Blacklisted actors and directors, whose faces were as recognizable as their names, were simply frozen out of Hollywood. A few of the most talented writers on the blacklist were able to continue in the industry by writing under pseudonyms. Dalton Trumbo, one of the Ten, actually won an Oscar under a pseudonym for writing the screenplay to 1953's Roman Holiday

The blacklist finally broke after 1960, when Trumbo received on-screen credit, in his own name, for writing the epic screenplays to Exodus and Spartacus. But throughout the 1950s, the blacklist had a chilling effect on Hollywood radicals.

Art and Life: Stool Pigeons, Heroic Librarians, and Pod People

Hollywood's very public ordeal with the communist problem, as framed by HUAC, shaped several films of the era. 

Perhaps the most famous of Hollywood's "HUAC pictures" is Elia Kazan's On the Waterfront (1954), in which Marlon Brando stars as a dockworker who heroically chooses to break the waterfront code of silence by turning informer against his own corrupt union bosses.
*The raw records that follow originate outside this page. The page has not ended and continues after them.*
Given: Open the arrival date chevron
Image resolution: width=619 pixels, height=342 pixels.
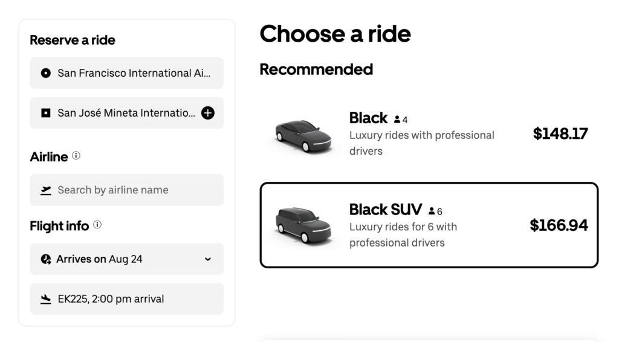Looking at the screenshot, I should pyautogui.click(x=208, y=259).
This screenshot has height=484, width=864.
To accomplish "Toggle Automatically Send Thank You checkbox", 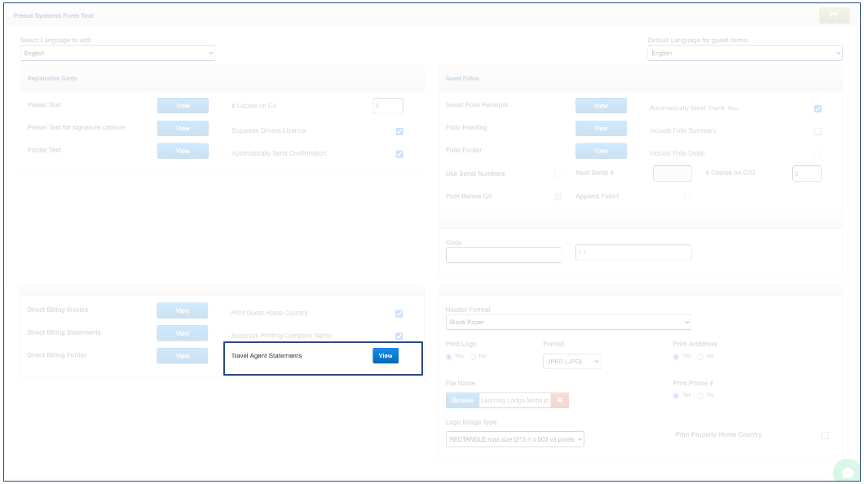I will pos(818,108).
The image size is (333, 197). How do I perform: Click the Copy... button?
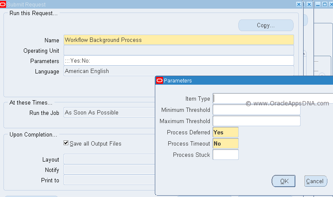point(266,25)
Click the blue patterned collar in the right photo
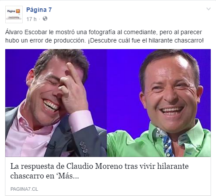 click(167, 144)
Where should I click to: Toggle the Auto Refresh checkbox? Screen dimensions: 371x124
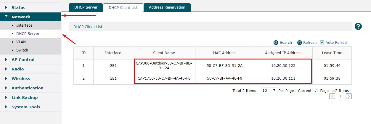(x=322, y=43)
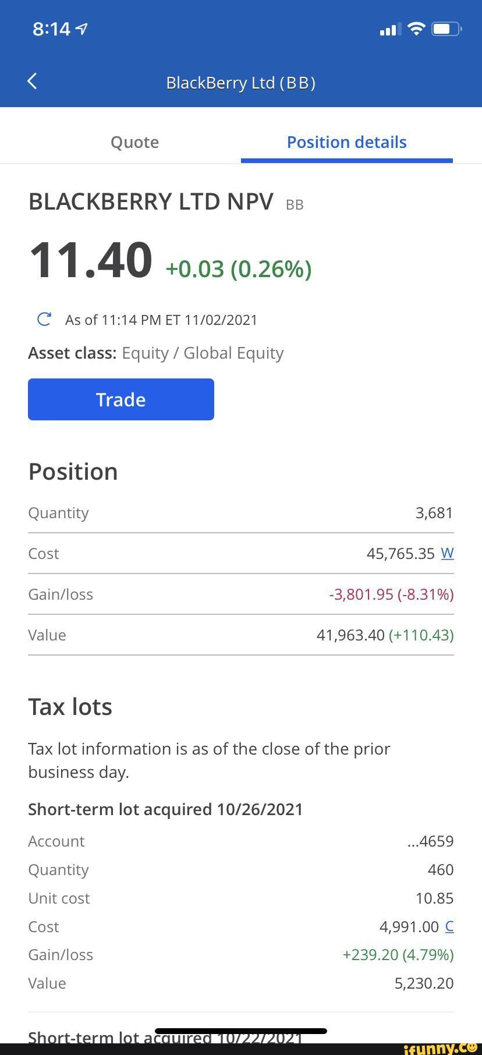The width and height of the screenshot is (482, 1055).
Task: Tap the 11.40 share price
Action: click(x=90, y=260)
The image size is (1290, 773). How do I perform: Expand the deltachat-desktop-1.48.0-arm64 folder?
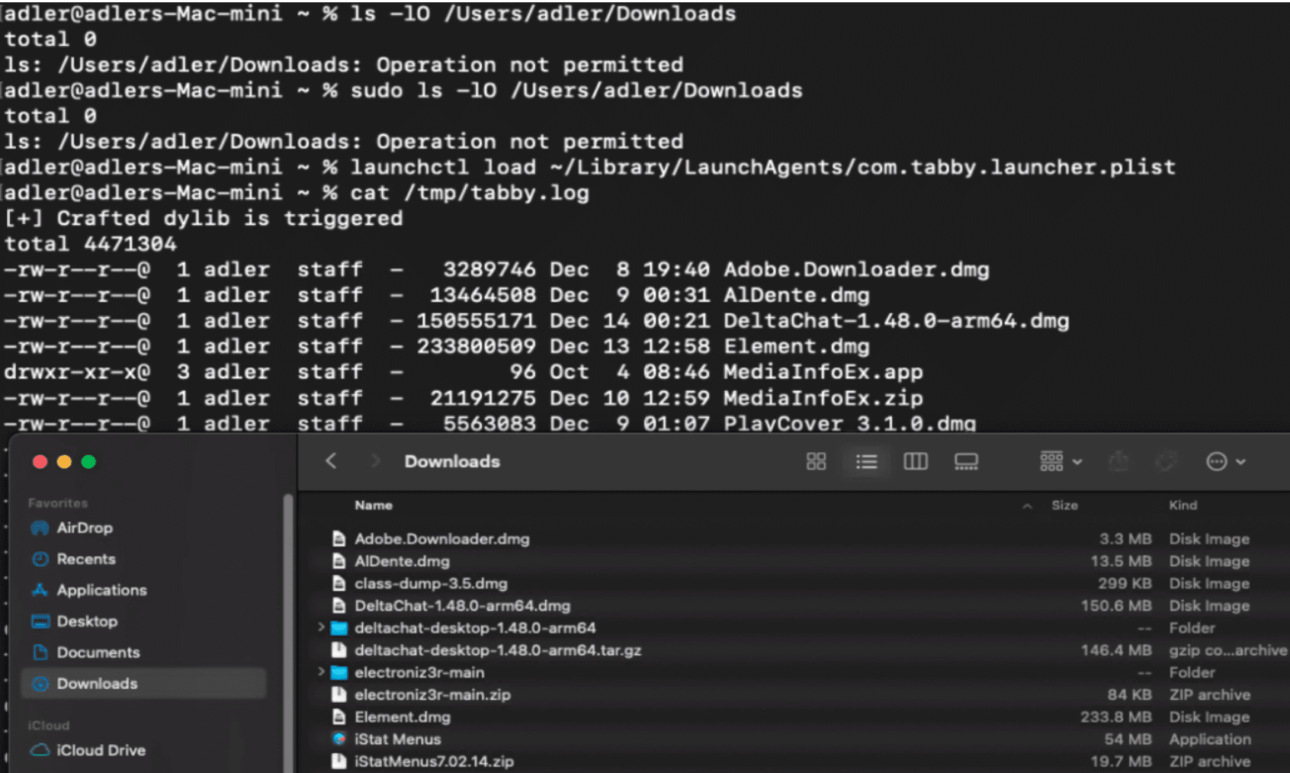tap(321, 627)
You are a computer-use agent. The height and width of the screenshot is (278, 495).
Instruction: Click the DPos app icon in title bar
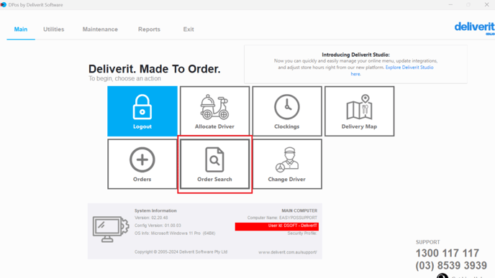click(x=3, y=5)
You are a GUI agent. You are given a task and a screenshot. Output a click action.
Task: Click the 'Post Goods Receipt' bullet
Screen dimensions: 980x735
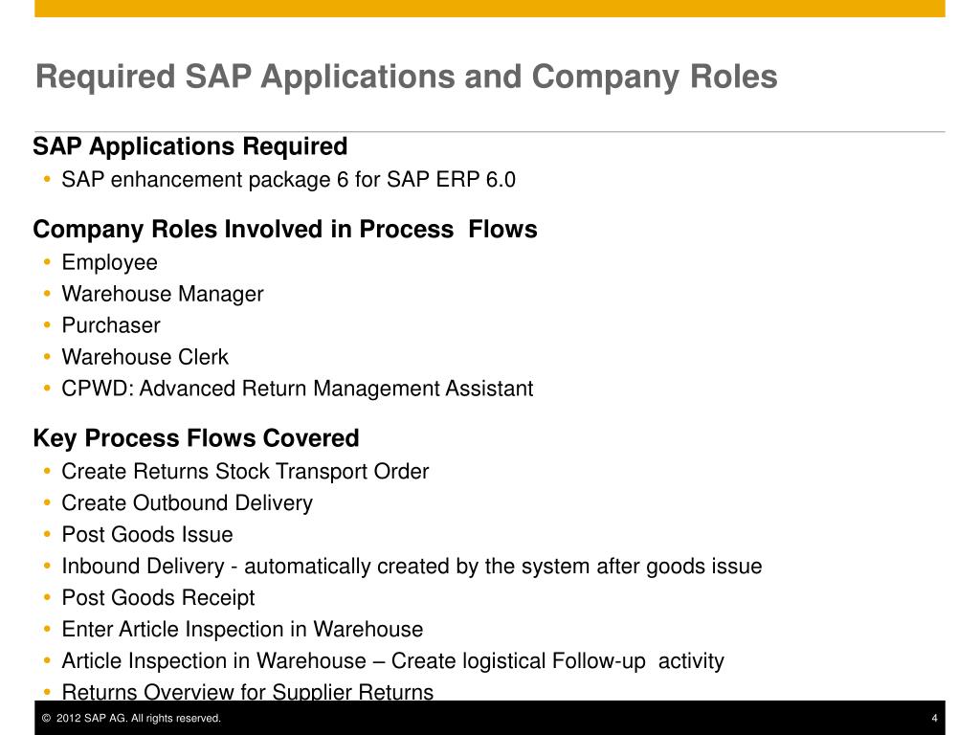point(158,597)
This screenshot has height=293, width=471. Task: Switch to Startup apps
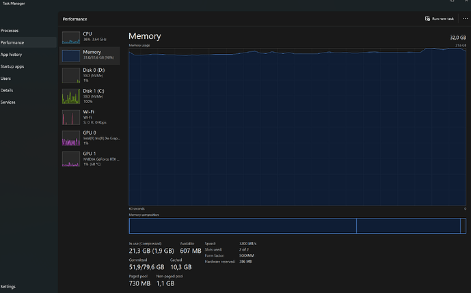tap(12, 66)
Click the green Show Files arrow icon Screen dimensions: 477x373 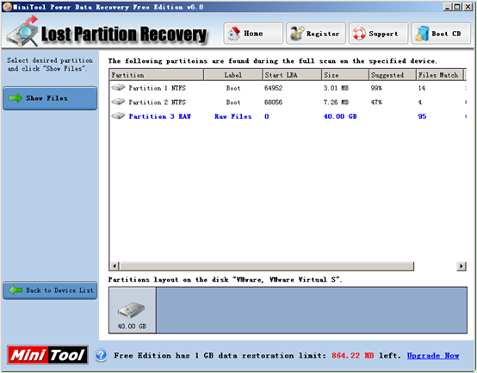click(15, 98)
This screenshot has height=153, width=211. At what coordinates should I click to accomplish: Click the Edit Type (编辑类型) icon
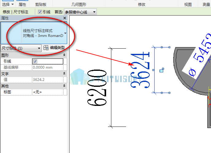tap(46, 48)
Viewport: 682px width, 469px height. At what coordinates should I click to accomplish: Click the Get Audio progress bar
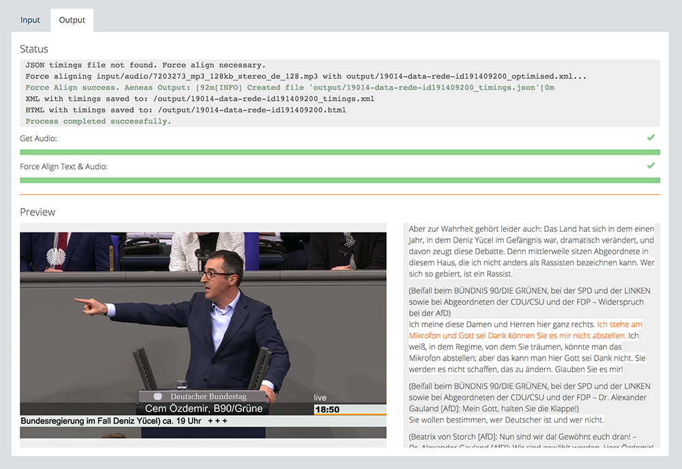tap(340, 152)
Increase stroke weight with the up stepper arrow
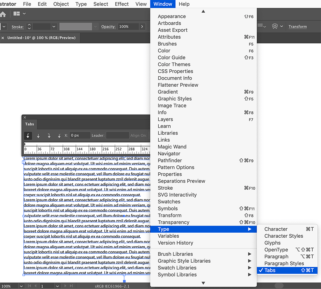The image size is (321, 289). tap(29, 24)
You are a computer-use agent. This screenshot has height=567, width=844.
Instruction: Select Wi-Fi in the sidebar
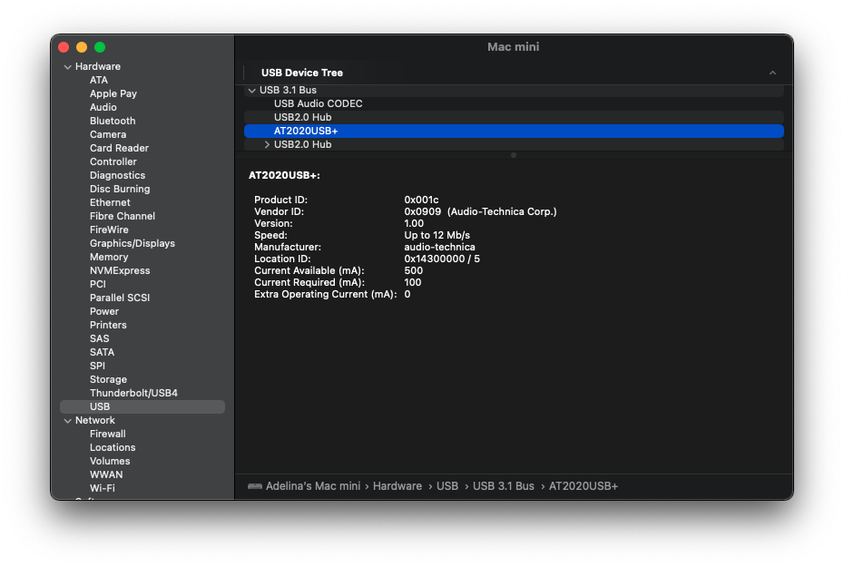pos(102,489)
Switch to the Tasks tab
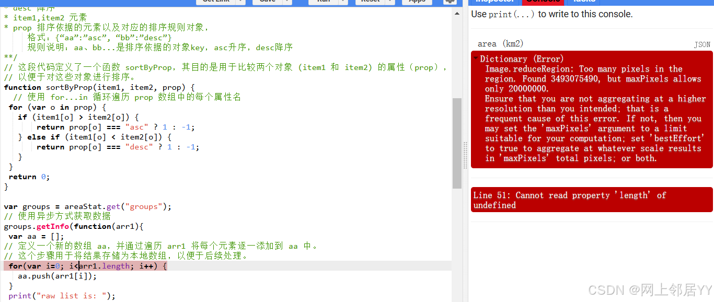Screen dimensions: 714x302 (584, 2)
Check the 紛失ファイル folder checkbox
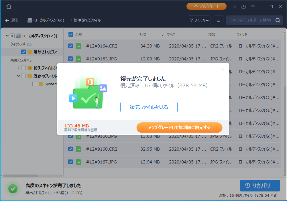This screenshot has height=201, width=287. click(23, 68)
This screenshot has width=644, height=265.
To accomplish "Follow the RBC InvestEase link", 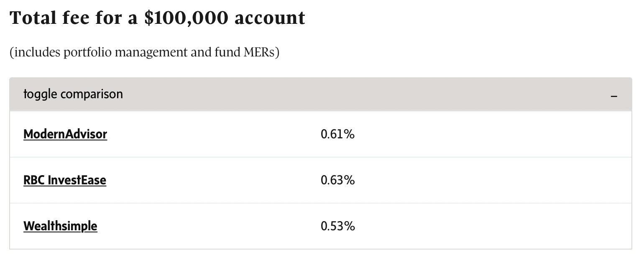I will coord(65,180).
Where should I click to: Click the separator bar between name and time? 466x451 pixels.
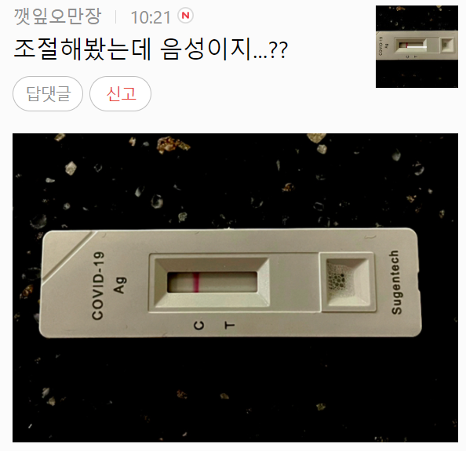coord(116,17)
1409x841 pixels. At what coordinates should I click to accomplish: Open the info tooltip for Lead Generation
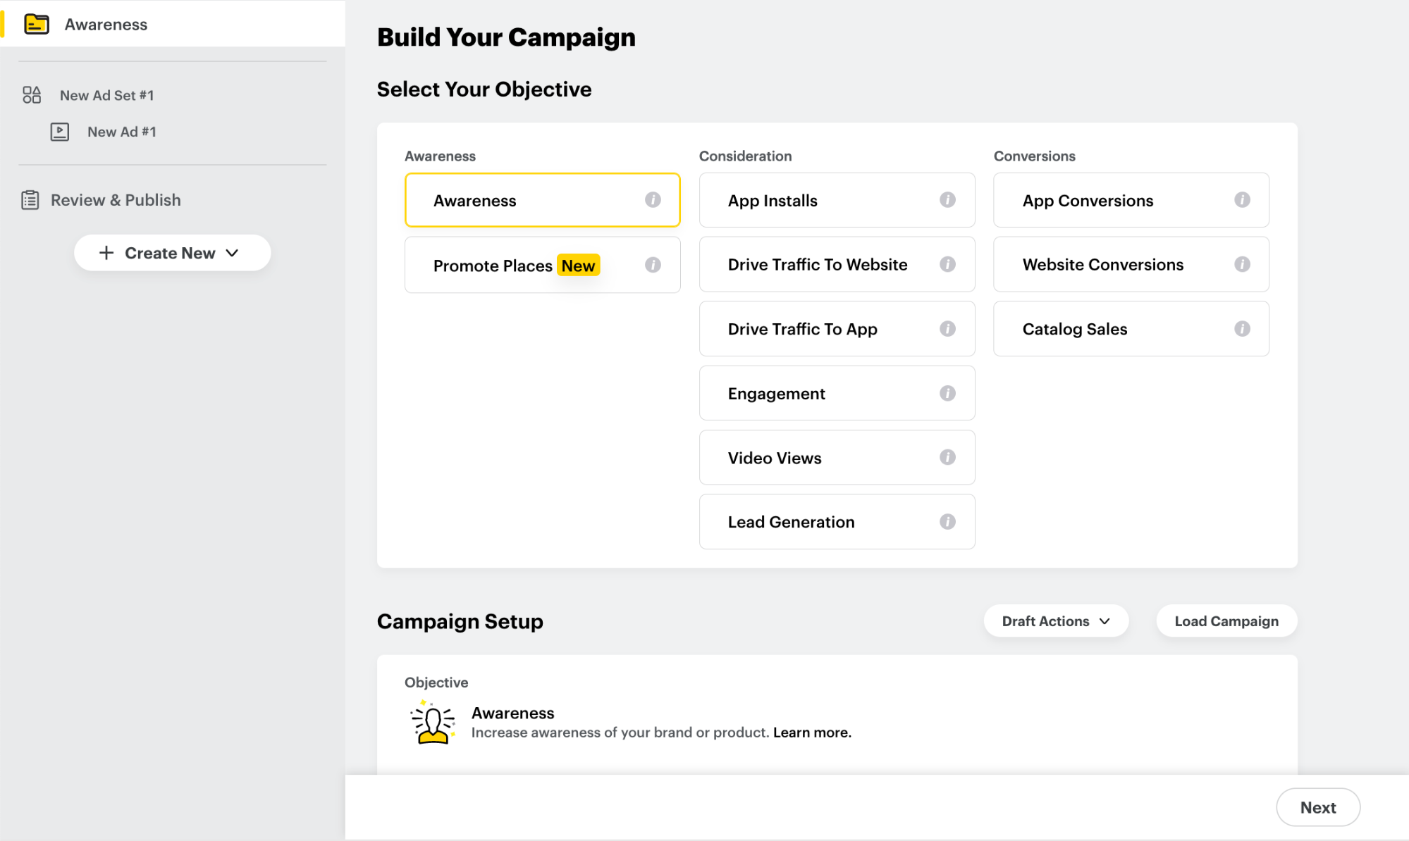click(x=948, y=521)
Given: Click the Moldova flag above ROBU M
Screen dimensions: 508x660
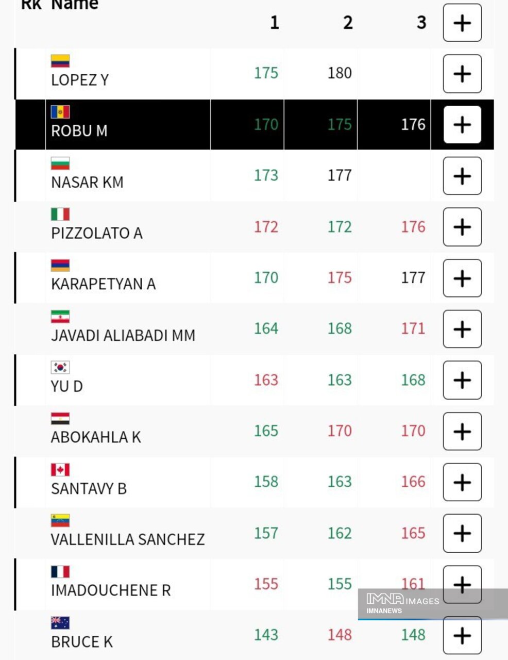Looking at the screenshot, I should 60,112.
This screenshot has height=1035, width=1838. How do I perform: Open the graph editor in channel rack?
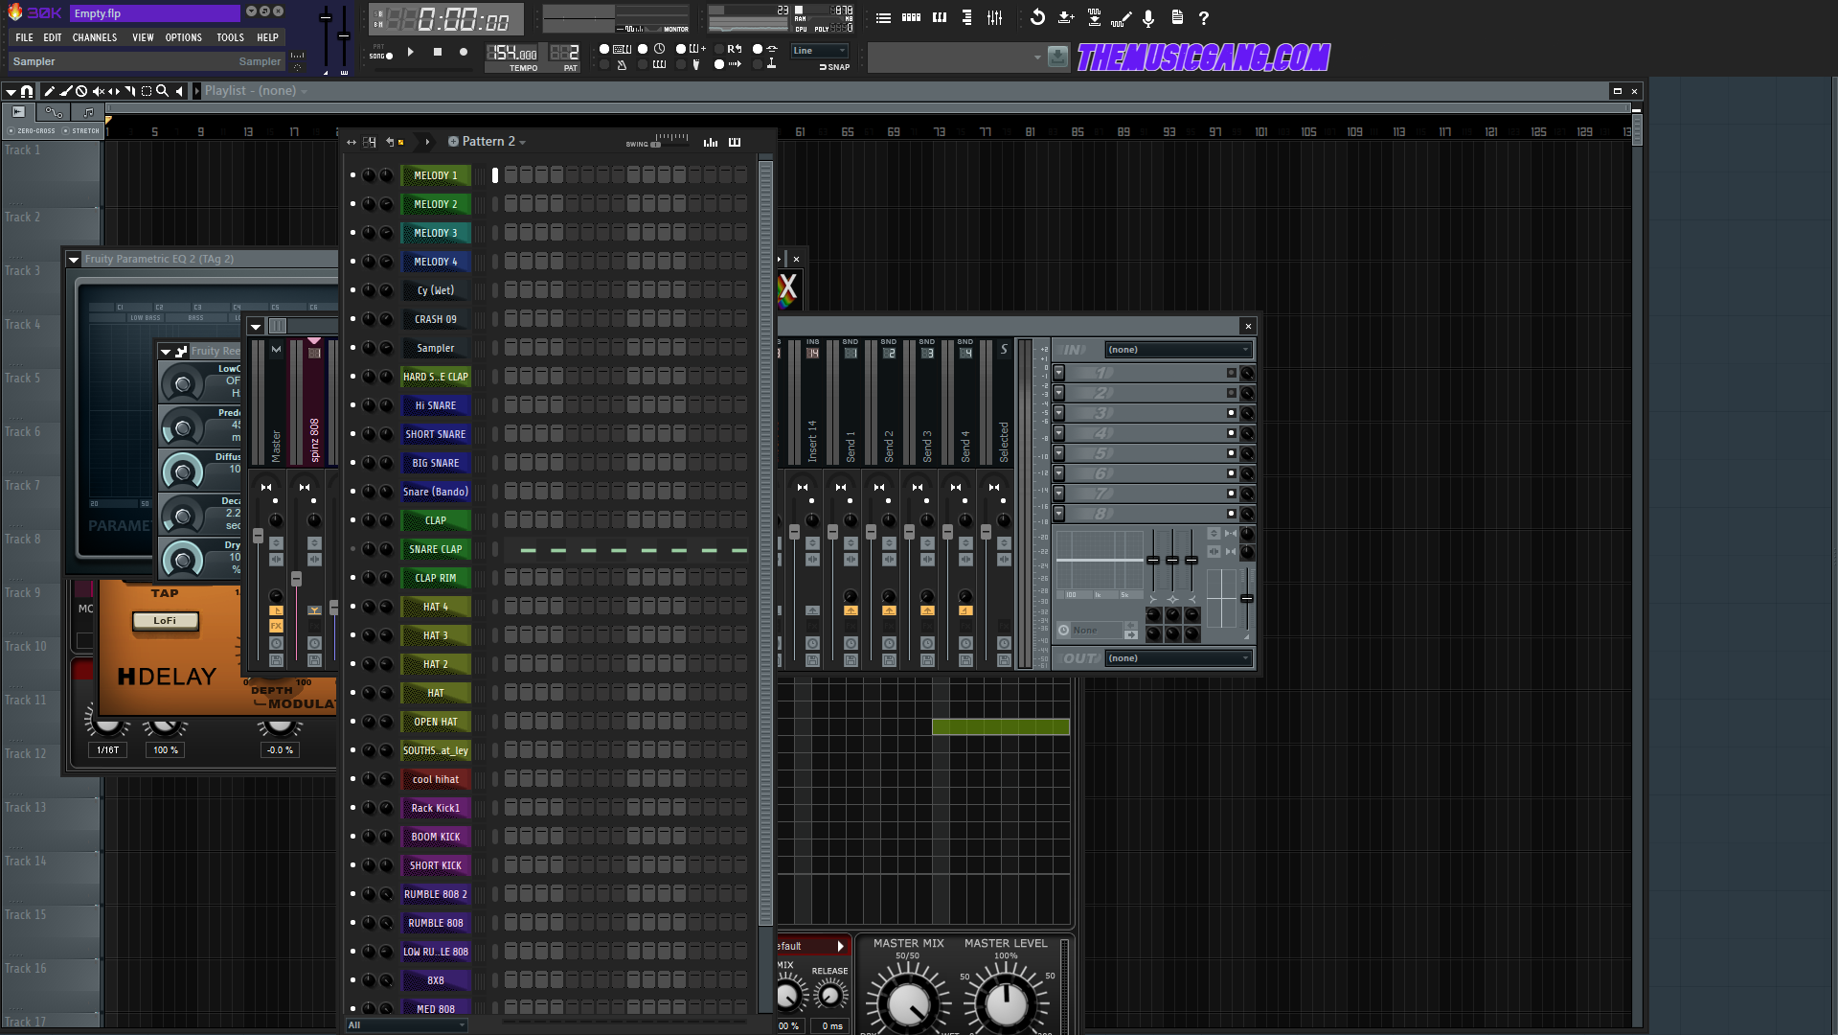[710, 142]
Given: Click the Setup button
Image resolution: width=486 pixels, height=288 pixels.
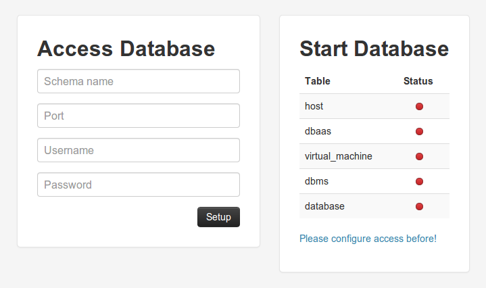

It's difficult to interpret On the Waterfront as anything other than a muscular metaphorical defense of Kazan's own decision to "name names" before HUAC. 

Representing the other end of the political spectrum, 1956's Storm Center starred Bette Davis as a heroic small-town librarian who refused to pull a communist book off the shelves, even though it meant she lost her job and was herself falsely branded a communist.

While Storm Center's politics were just as obvious as those of On the Waterfront, other Hollywood pictures dealt with the Red Scare in subtler ways. The sci-fi classic Invasion of the Body Snatchers (1956) perfectly captured the dark paranoia of the McCarthy era, with alien invaders secretly occupying human bodies and turning them into soulless "pod people." Viewers at the time and ever since have seen the film as a historical allegory. But of what? Are the pod people meant to represent communists, secretly infiltrating American society with an alien ideology that robs them of free thought and individual liberty? Or are they meant to be McCarthyites, so desperate to prove their anticommunist bona fides that they embrace a conformity that robs them of free thought or individual liberty? 

Either way, few cultural artifacts capture the fearful mood of the early Cold War era as well as the final reel of Invasion of the Body Snatchers. "Look!" screams the hero, staring directly into the camera, "You fools! You're in danger! Can't you see? They're after you! They're after all of us! Our wives...our children...they're here already! You're next!"